One year after toxic waste was shipped from Taiwan and dumped in the port city of Sihanoukville, opposition party leader Sam Rainsy on Tuesday called on the government to reinstate customs officials he said were wrongly suspended in the case.
Government officials, however, contend that Sam Rainsy overreacted because the suspended employees soon will be given government jobs.
The scandal was revisited at the National Assembly in debate over whether to pass a provision of a commercial law that would allow the government to grant special approval to import goods.
Sam Rainsy said the proposal could foster another “hard example” like the import of the 3,000 tons of mercury-tainted waste that sparked health concerns, riots and the arrests of human rights workers.
“I am extremely concerned about this unclear provision because it could only give the high-ranking government officials the chance to become even more corrupt,” Sam Rainsy said.
He also argued that the more than 40 customs staffers suspended in the case were just scapegoats and should be given back their jobs. “This is an injustice that only small customs officials were suspended. They just followed the order of high leaders. But the high leaders got off free.”

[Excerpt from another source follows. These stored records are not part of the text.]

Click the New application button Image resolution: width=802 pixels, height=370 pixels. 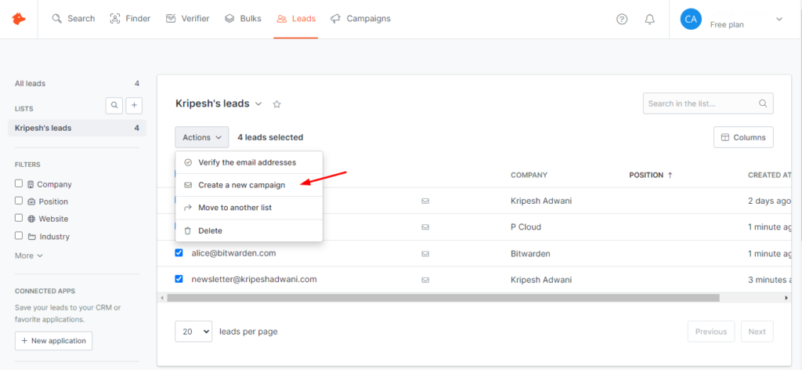pos(53,341)
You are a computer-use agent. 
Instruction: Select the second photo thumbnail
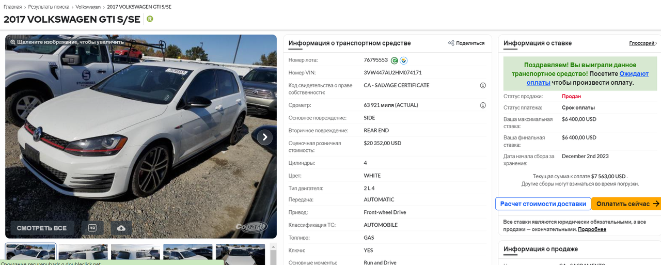[x=83, y=254]
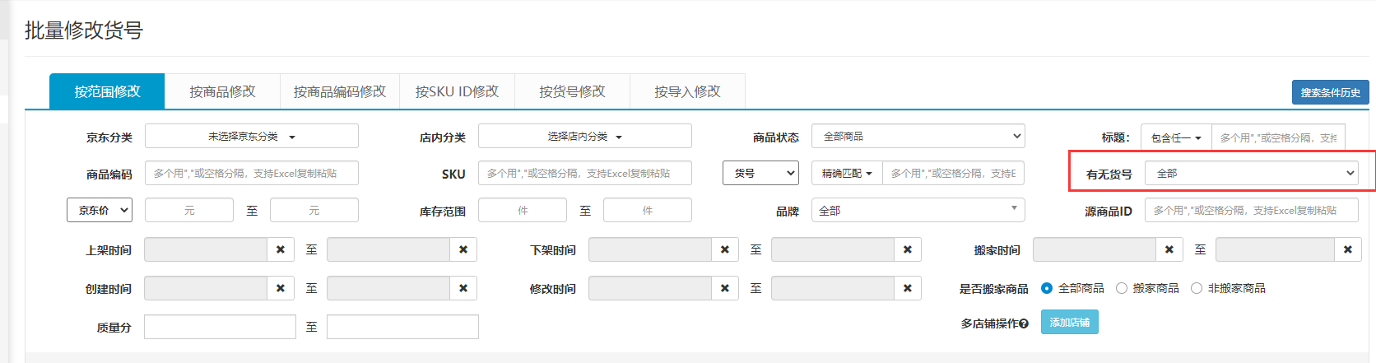Clear the 下架时间 start date with X
1376x363 pixels.
click(x=725, y=249)
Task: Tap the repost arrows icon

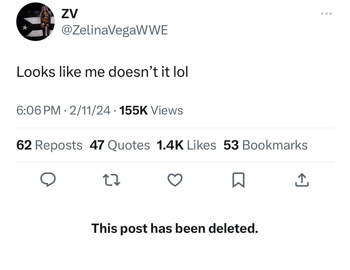Action: coord(112,180)
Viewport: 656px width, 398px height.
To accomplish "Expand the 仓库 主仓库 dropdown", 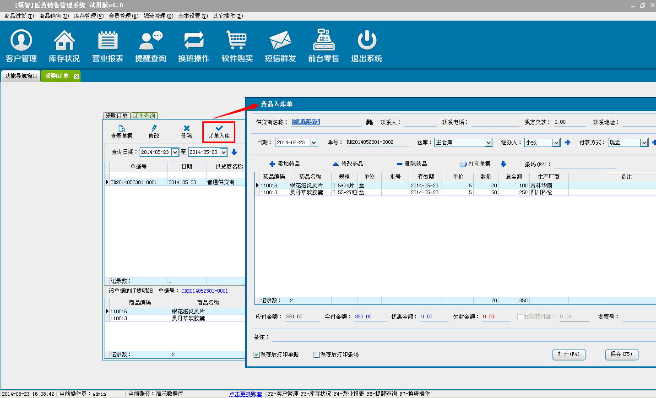I will tap(488, 142).
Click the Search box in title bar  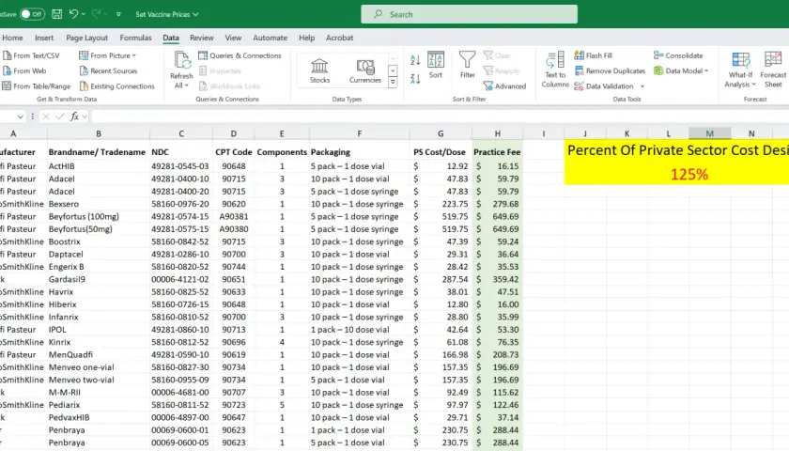(469, 14)
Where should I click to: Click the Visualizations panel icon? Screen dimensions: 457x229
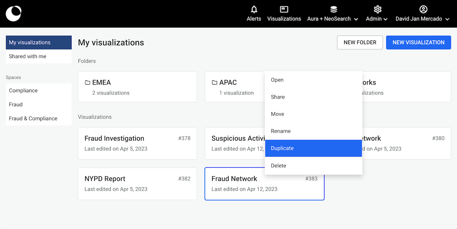(x=284, y=10)
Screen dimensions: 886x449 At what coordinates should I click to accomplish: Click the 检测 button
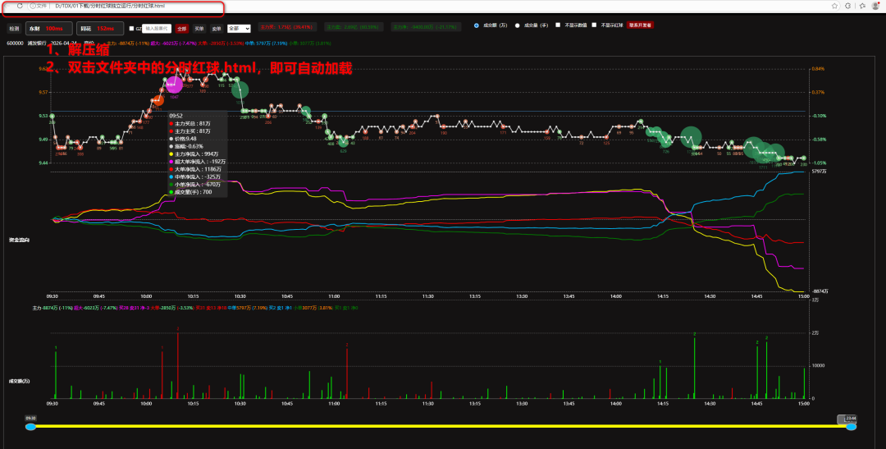coord(14,28)
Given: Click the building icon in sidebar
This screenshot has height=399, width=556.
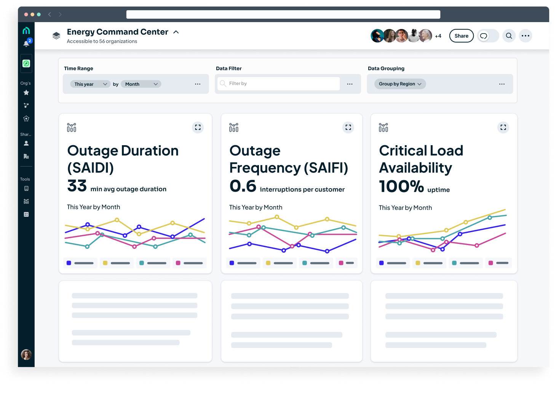Looking at the screenshot, I should tap(26, 156).
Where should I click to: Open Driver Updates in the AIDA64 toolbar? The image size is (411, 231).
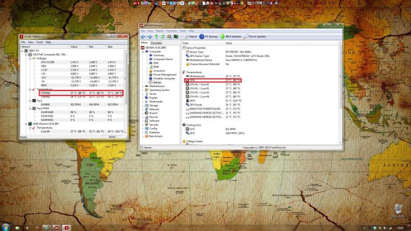[x=255, y=36]
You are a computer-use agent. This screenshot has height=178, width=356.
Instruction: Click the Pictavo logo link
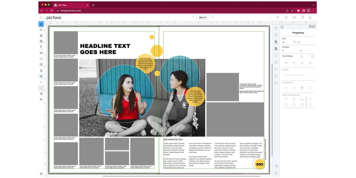click(53, 18)
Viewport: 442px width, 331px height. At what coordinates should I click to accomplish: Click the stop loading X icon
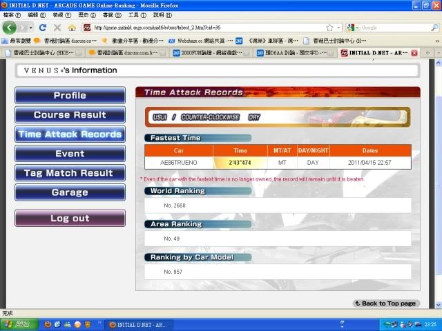click(57, 28)
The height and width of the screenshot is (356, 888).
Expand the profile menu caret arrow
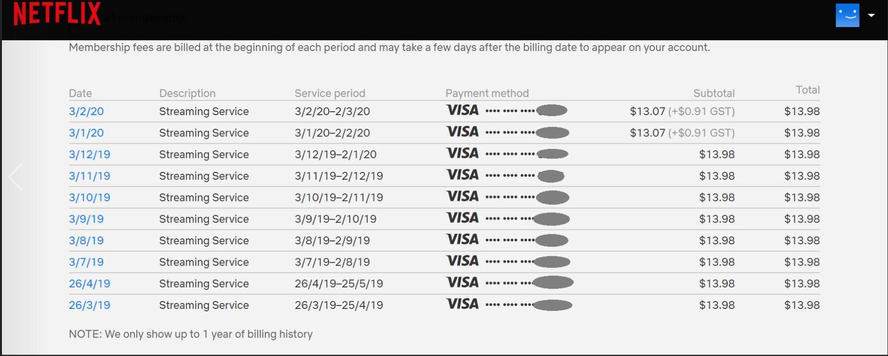pos(871,16)
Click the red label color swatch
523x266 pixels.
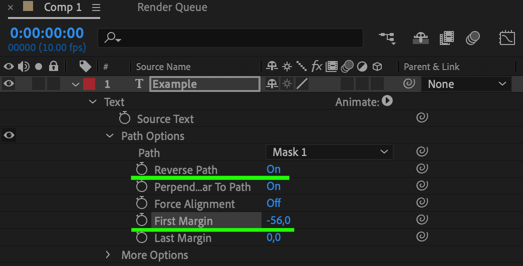point(89,84)

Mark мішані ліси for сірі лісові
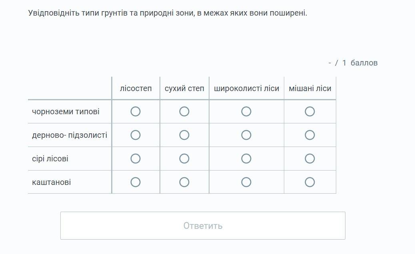(x=310, y=159)
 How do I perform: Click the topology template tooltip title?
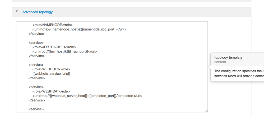click(228, 57)
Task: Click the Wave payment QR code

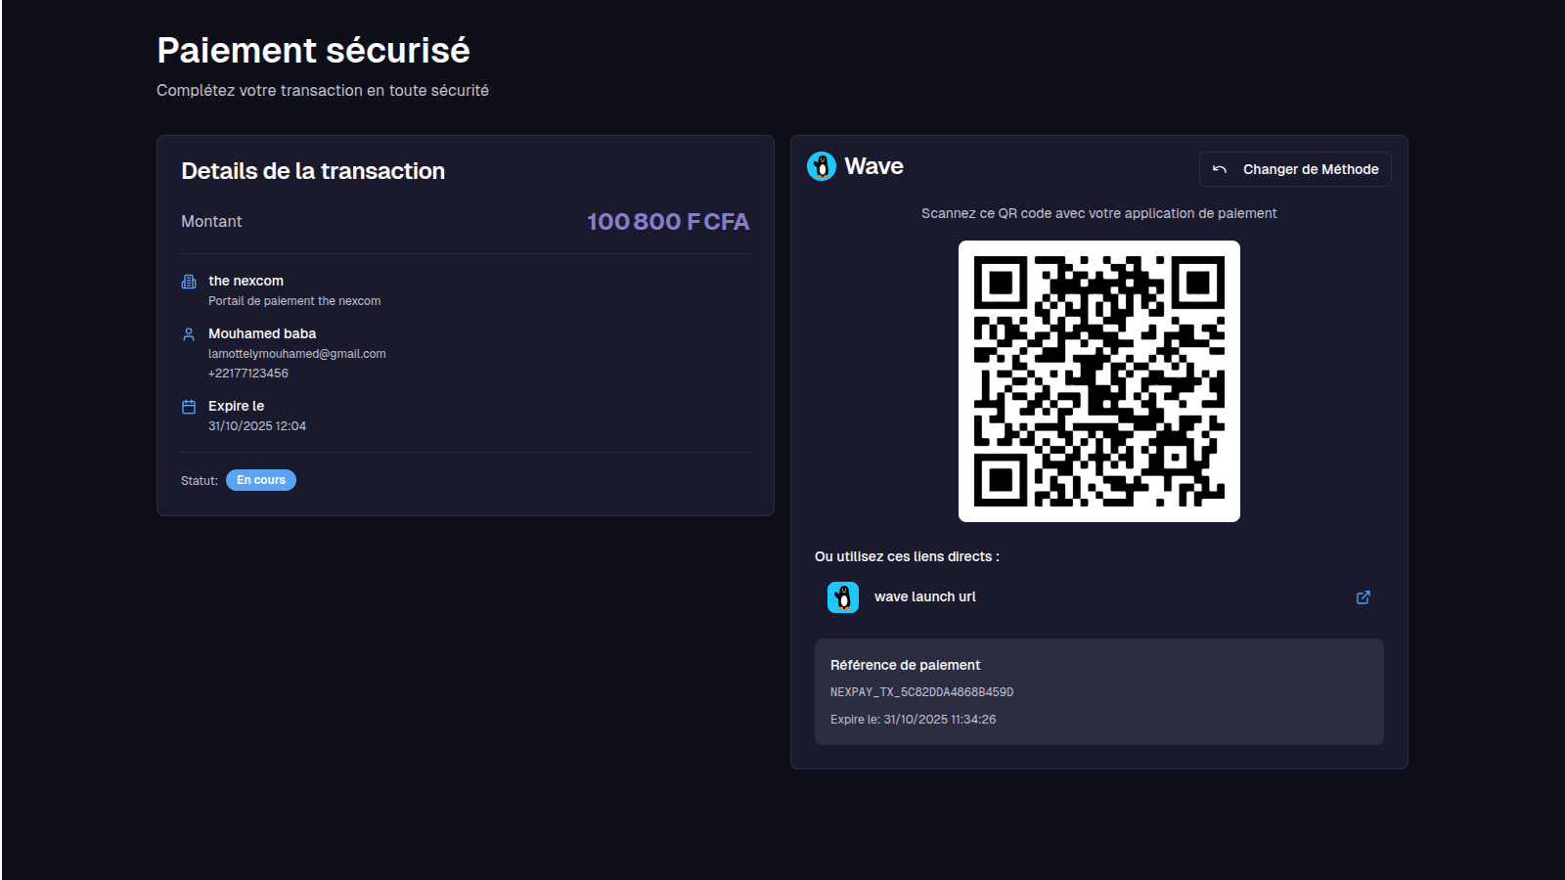Action: pyautogui.click(x=1098, y=381)
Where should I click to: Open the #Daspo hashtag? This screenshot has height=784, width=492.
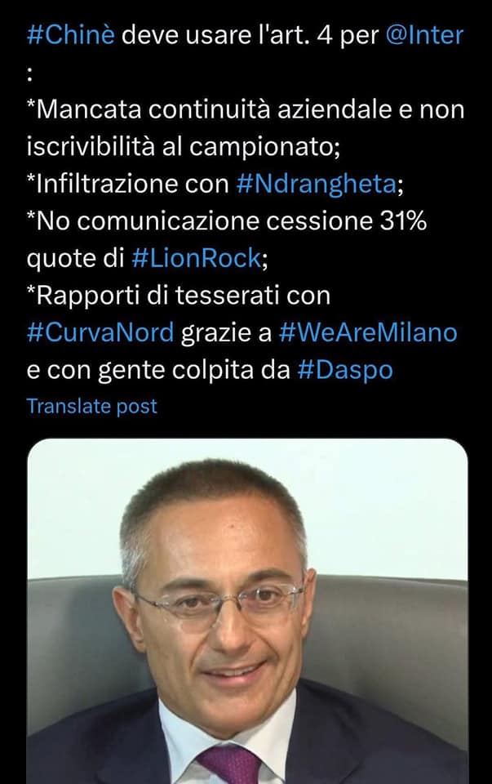[345, 370]
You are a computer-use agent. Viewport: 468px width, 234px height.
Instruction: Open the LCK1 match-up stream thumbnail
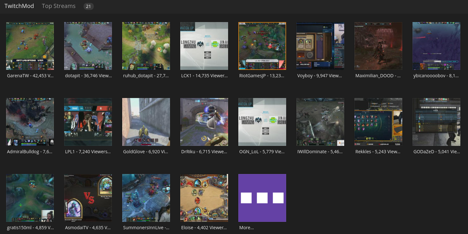click(x=204, y=46)
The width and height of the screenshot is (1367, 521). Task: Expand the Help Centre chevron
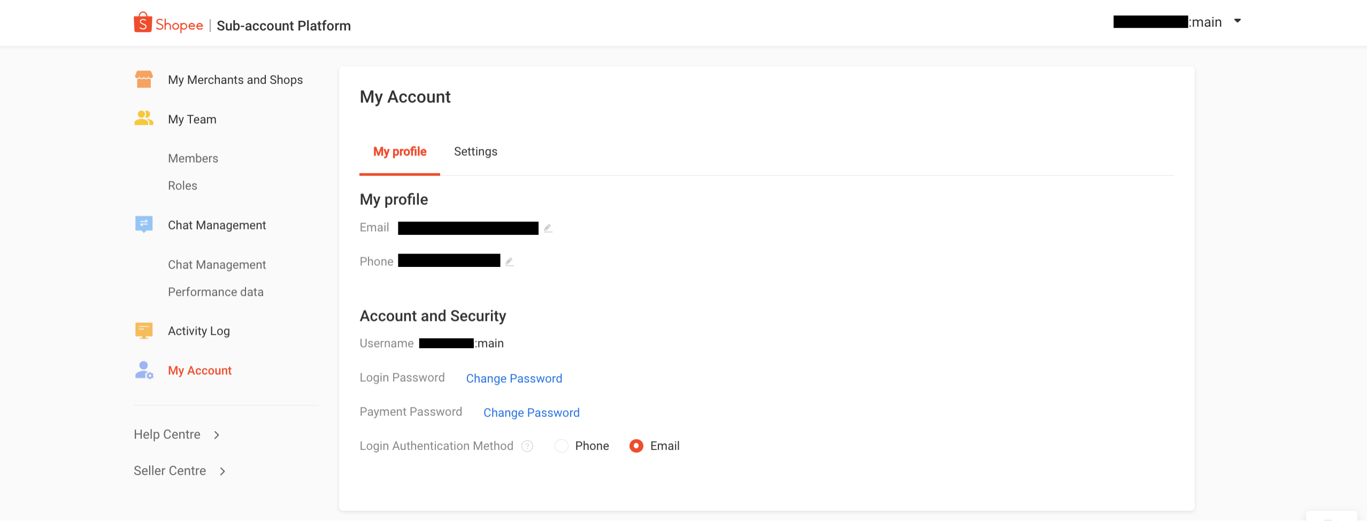click(217, 435)
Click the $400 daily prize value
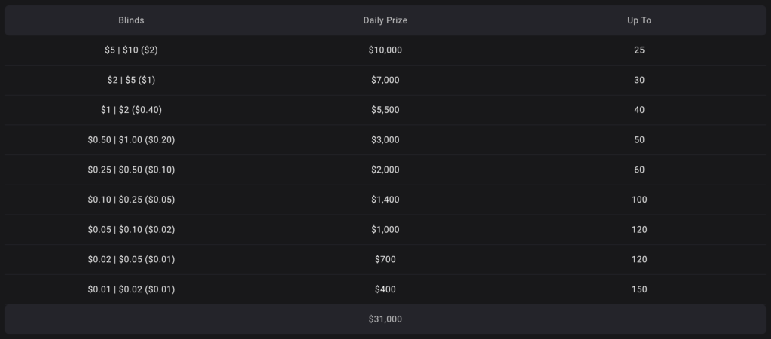 pyautogui.click(x=385, y=289)
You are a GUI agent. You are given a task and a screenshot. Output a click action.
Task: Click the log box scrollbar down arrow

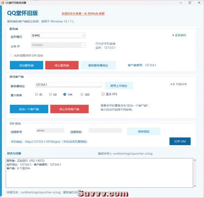(195, 186)
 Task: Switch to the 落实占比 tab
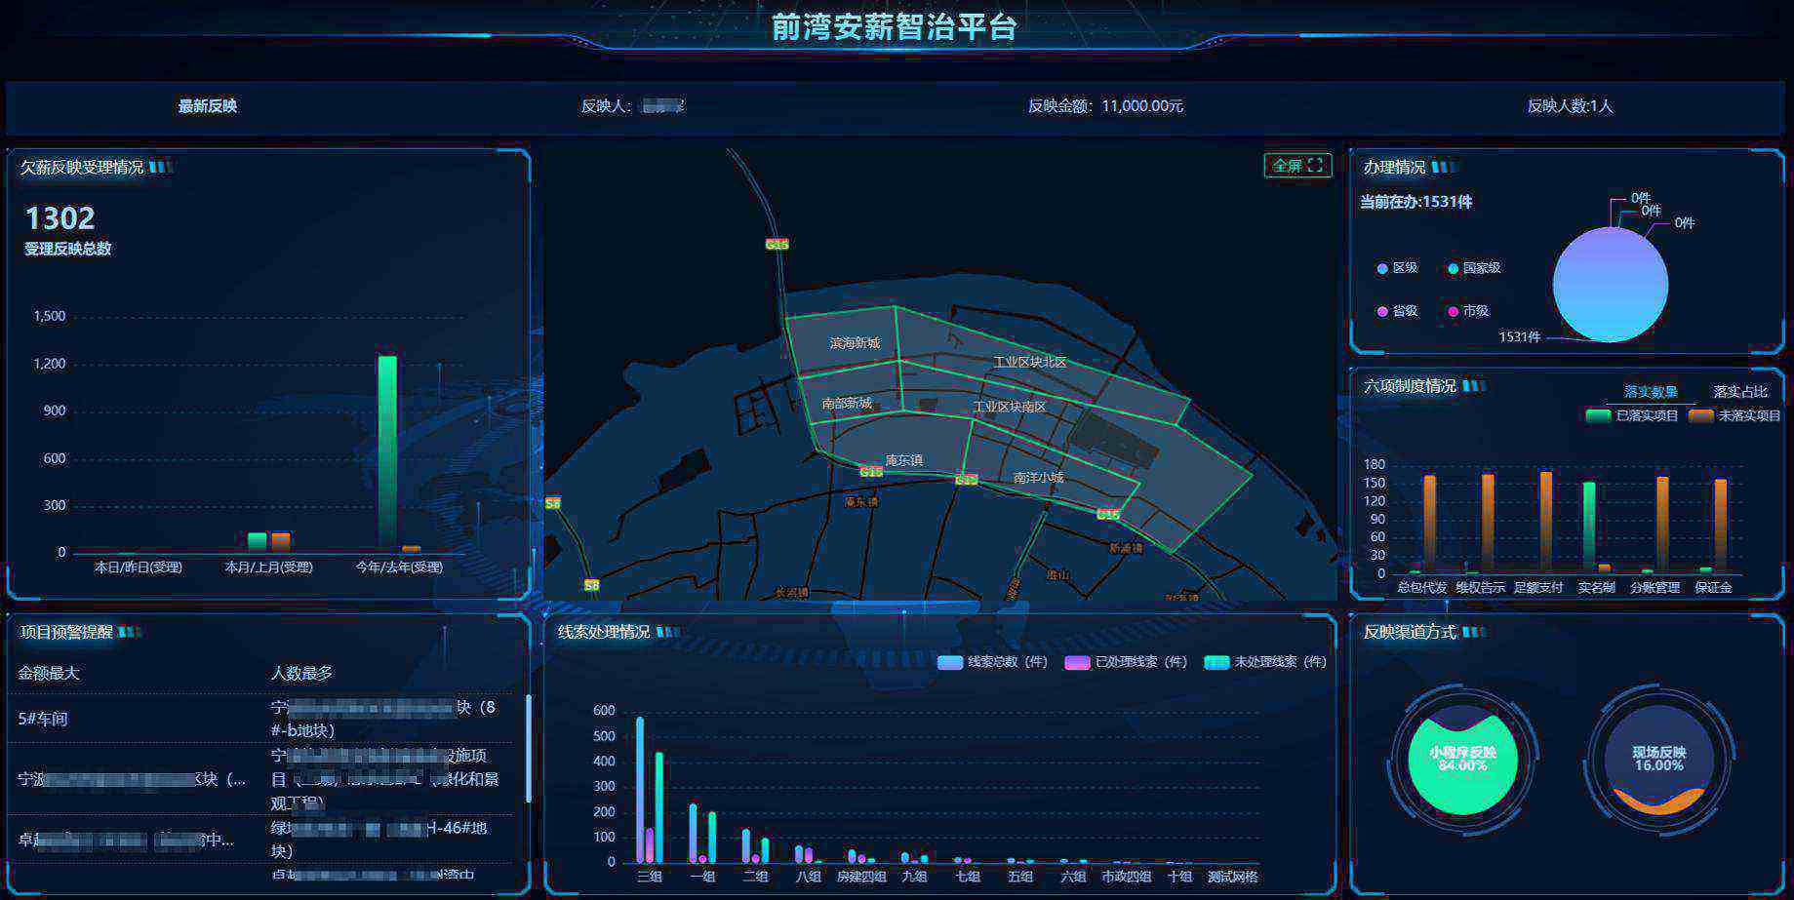[1739, 392]
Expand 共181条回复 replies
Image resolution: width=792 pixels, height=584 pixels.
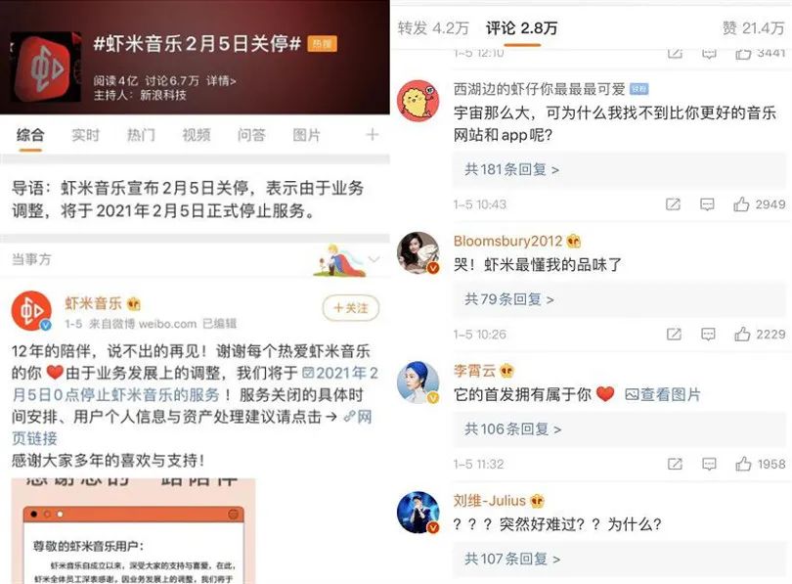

When the waste first was dumped in Cambodia in November 1998, government critics alleged the transport was approved by high-ranking government officials.
The government swiftly responded by suspending customs officials. Then Customs Director In Saroeun was the highest ranking official suspended. He was later charged in the case, but acquitted by a court that said customs officials had no way of knowing the shipment, identified as “cement cake,” was toxic.
Pen Siman, the current Customs director at the Ministry of Finance, would not comment directly on Sam Rainsy’s statements. But he said officials were planning to meet next week and give the suspended workers new jobs. “They should have work to do for the nation,” he said.
Suspended customs official Lonh Vannak, formerly of the customs’ pricing department, said he heard he might be offered a job in the government. Since his suspension, he said he has reported to work at the Ministry of Finance but said on Tuesday that he does very little and his job has “no power.”
“I’m just doing paperwork,” Lonh Vannak said.
Government spokesman Khieu Kanharith said Sam Rainsy jumped to conclusions.
“Since [the customs workers] have been suspended, the court has not proved them guilty. So they will be given positions,” Khieu Kanharith said in an interview Tuesday. He would not, however, specify whether they would get their old jobs back.
“It’s as if the door was about to be open for them. And Sam Rainsy has to push it wide open,” Khieu Kanharith said.
During the Assembly debate, CPP co-Minister of Defense Tea Banh defended the new law and said it would not be used for corruption. He said the provision would be used only to import goods in an emergency situation—not to import toxic waste. Before it eventually passed the Assembly on Tuesday morning, the article eventually was reworded to only apply to “humanitarian” goods.